Early View Article - Reforming International Investment Treaty Practice: Comparing Policy Innovation in Australia and Uruguay

Reforming International Investment Treaty Practice: Comparing Policy Innovation in Australia and Uruguayc

The Philip Morris lawsuits against Australia and Uruguay in the early 2010s highlighted the need to reform international investment agreement (IIA) practices to ensure that governments do not give up their regulatory autonomy for foreign investment. We undertook a policy analysis to reveal how interests, ideas and institutions shaped reform in IIA treaty practice to protect health policy autonomy in Australia and Uruguay after the Philip Morris investor-state dispute settlement cases.
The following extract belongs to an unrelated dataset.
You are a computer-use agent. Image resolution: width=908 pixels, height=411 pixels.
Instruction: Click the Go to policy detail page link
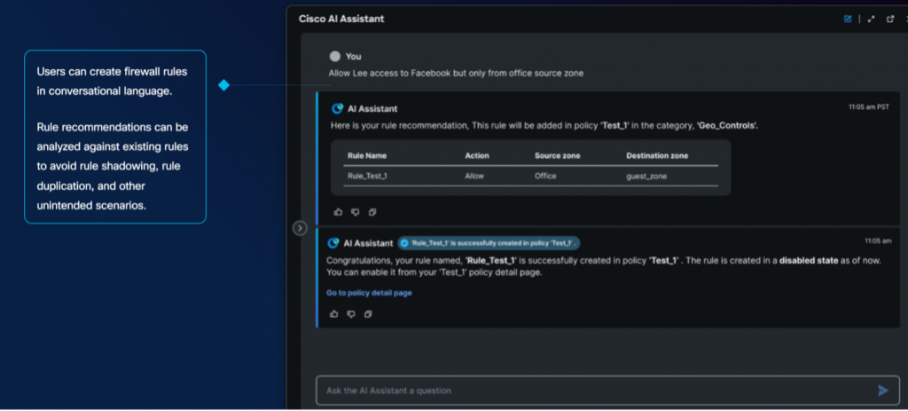click(x=369, y=293)
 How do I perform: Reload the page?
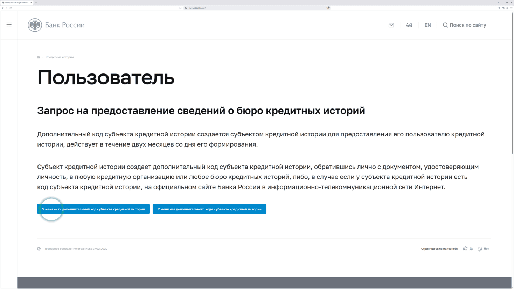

Arbitration appears to have had different effects on how the two governments approach IIAs. Interest-based, ideational and institutional conditions at play in Australia and Uruguay help explain this phenomenon: differently perceived risks and benefits arising from the different economic contexts and consequently negotiating powers, varying policy paradigms that shaped domestic negotiations and distinct international institutional networks the two countries are members of and facilitated policy diffusion. These conditions shaped whether there was enough political will to overcome path dependency and adopt stronger health safeguards. We found that a power imbalance between negotiating countries may trump efforts to adopt health safeguards. It is vital that more powerful governments adopt a paradigm shift that frames investment policies as tools to drive progress in social and environmental dimensions in addition to economic domains.

Policy implications

  • Policymakers are encouraged to not to wait for investor-state dispute settlement cases to drive reform. Arbitration cases are important to question the legitimacy of dominant international investment policy paradigms and practices, but the review and renegotiation of current IIAs are recommended before arbitration. International organisations may help with providing the necessary technical expertise needed for these reforms.
  • Assessing economic context, negotiating powers and dominant policy paradigms can help policymakers to develop strategies to adopt stronger health safeguards in IIAs.
  • Governments need to invest in building technical capacity among treaty negotiators and public health policymakers to understand the nuances of treaty text drafting. Cross-sectoral collaborations can help maintain political momentum, and policymakers, civil society organisations and academics should coordinate advocacy efforts to ensure that the adoption of strong health safeguards remains a political priority.
  • Countries with greater economic size and negotiating power should exercise leadership by championing the adoption of stronger health safeguards in international investment agreements. These countries have more responsibility for advancing strong health safeguards because their treaty practices set precedents and influence global norms.